§ **Exercise instructions**: Output, please, exactly those lines of the listing that come before the line with "This screenshot has height=784, width=1536.", along with that line itself.

§ **Recorded data**:
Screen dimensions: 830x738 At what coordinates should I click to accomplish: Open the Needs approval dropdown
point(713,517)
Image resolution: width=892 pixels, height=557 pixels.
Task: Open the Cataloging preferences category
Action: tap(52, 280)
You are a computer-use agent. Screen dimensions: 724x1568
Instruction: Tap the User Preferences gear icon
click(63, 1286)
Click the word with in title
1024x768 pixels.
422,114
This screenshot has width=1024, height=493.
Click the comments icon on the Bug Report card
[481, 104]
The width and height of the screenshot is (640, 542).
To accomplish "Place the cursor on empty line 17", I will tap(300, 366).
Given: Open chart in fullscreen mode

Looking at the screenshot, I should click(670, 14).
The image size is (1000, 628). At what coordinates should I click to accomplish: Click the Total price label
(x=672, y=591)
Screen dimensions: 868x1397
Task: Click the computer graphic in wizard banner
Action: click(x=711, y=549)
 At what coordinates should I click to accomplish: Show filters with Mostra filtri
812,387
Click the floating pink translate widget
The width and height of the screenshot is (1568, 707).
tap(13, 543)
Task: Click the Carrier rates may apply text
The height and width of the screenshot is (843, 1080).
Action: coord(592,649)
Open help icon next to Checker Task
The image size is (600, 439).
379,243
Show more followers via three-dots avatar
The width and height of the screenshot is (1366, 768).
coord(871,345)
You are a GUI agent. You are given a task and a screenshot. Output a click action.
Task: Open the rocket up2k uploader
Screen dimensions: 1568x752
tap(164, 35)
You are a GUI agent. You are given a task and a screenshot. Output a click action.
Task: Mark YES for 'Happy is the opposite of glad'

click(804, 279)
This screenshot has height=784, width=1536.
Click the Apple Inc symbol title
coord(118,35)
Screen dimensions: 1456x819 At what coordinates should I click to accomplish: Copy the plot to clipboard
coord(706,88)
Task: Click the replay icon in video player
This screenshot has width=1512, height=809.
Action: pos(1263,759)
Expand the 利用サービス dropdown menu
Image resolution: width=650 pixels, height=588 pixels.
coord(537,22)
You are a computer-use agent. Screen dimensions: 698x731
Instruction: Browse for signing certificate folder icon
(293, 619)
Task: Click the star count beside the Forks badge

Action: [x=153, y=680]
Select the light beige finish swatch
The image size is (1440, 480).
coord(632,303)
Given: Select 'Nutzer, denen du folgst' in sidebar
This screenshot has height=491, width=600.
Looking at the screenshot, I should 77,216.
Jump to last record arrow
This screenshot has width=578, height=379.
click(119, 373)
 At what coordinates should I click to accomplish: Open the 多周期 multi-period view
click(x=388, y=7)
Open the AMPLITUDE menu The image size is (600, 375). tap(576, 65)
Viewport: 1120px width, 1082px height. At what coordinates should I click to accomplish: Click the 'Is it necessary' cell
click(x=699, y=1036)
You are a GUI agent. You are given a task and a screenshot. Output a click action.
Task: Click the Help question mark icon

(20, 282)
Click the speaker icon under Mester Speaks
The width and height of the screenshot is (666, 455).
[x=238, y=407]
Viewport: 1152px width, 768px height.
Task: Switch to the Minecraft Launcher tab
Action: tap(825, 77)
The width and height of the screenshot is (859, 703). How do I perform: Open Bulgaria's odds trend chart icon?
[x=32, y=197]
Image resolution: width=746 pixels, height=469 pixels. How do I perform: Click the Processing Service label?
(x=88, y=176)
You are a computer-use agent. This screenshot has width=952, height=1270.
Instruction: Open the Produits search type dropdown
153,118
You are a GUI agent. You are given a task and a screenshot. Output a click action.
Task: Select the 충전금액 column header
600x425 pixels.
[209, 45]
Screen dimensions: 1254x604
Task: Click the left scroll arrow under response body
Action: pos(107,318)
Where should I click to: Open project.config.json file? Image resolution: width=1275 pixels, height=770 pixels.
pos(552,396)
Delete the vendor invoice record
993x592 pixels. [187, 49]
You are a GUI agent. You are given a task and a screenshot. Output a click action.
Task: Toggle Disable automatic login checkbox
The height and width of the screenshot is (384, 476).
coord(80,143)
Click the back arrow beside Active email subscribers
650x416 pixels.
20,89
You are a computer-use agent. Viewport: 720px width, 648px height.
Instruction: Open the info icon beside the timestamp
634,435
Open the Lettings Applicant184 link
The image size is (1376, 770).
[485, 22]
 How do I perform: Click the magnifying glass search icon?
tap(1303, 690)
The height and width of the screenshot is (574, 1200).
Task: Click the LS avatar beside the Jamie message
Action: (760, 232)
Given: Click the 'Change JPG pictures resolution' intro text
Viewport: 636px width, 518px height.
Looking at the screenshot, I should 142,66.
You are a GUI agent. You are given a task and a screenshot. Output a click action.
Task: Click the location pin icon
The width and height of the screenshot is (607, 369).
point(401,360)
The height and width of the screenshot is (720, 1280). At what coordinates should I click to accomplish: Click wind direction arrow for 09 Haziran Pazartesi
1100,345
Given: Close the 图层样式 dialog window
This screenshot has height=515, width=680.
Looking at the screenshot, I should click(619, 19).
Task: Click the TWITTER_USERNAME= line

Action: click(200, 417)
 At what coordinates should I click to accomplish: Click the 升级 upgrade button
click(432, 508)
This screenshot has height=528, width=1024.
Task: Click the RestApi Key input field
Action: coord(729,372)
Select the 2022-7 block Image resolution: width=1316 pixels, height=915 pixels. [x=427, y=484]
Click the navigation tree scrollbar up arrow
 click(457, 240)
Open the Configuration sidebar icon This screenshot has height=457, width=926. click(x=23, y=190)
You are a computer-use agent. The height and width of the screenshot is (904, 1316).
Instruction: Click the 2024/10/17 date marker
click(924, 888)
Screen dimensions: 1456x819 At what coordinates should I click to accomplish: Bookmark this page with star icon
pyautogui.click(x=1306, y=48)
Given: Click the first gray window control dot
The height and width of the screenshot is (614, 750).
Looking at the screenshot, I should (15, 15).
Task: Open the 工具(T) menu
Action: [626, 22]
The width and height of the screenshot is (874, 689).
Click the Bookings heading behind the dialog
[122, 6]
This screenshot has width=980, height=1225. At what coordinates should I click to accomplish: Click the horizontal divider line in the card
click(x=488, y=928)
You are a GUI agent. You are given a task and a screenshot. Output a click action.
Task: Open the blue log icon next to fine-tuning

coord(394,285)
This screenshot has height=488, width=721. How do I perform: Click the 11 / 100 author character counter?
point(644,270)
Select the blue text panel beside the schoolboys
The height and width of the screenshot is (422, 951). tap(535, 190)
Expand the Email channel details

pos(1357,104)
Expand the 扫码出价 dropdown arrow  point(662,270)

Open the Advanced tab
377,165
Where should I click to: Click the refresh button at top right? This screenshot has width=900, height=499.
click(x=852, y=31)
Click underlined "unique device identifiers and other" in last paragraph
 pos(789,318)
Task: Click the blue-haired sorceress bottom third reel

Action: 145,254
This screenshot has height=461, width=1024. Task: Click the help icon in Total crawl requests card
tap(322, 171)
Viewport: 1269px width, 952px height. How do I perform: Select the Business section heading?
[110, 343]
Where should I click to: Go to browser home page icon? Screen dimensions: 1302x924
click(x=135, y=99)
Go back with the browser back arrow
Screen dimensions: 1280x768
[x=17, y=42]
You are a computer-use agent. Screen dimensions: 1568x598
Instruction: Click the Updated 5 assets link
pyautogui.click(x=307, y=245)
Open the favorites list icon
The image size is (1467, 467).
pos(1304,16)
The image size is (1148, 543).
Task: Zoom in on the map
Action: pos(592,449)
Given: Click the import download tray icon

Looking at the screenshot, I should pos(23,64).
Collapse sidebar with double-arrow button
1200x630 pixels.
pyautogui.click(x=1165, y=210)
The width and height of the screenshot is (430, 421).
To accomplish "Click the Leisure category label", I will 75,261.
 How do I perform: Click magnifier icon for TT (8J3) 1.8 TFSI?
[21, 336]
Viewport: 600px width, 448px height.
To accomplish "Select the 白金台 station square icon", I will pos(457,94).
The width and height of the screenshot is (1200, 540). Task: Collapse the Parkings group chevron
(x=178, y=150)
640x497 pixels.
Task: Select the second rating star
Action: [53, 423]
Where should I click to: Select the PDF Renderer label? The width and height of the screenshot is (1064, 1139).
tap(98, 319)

§ **Response box**:
Screen dimensions: 830x738 At what coordinates should I click to accomplish: Open the Needs approval dropdown
point(713,517)
Image resolution: width=892 pixels, height=557 pixels.
Task: Open the Cataloging preferences category
Action: tap(52, 280)
You are a computer-use agent. Screen dimensions: 724x1568
Instruction: Tap the User Preferences gear icon
click(63, 1286)
Click the word with in title
1024x768 pixels.
422,114
This screenshot has width=1024, height=493.
Click the comments icon on the Bug Report card
[481, 104]
The width and height of the screenshot is (640, 542).
To accomplish "Place the cursor on empty line 17", I will tap(300, 366).
Given: Open chart in fullscreen mode

Looking at the screenshot, I should click(670, 14).
The image size is (1000, 628). At what coordinates should I click to accomplish: Click the Total price label
(x=672, y=591)
Screen dimensions: 868x1397
Task: Click the computer graphic in wizard banner
Action: click(x=711, y=549)
 At what coordinates should I click to accomplish: Show filters with Mostra filtri
812,387
Click the floating pink translate widget
The width and height of the screenshot is (1568, 707).
tap(13, 543)
Task: Click the Carrier rates may apply text
The height and width of the screenshot is (843, 1080).
Action: coord(592,649)
Open help icon next to Checker Task
The image size is (600, 439).
379,243
Show more followers via three-dots avatar
The width and height of the screenshot is (1366, 768).
coord(871,345)
You are a GUI agent. You are given a task and a screenshot. Output a click action.
Task: Open the rocket up2k uploader
Screen dimensions: 1568x752
tap(164, 35)
You are a GUI agent. You are given a task and a screenshot. Output a click action.
Task: Mark YES for 'Happy is the opposite of glad'

click(804, 279)
This screenshot has height=784, width=1536.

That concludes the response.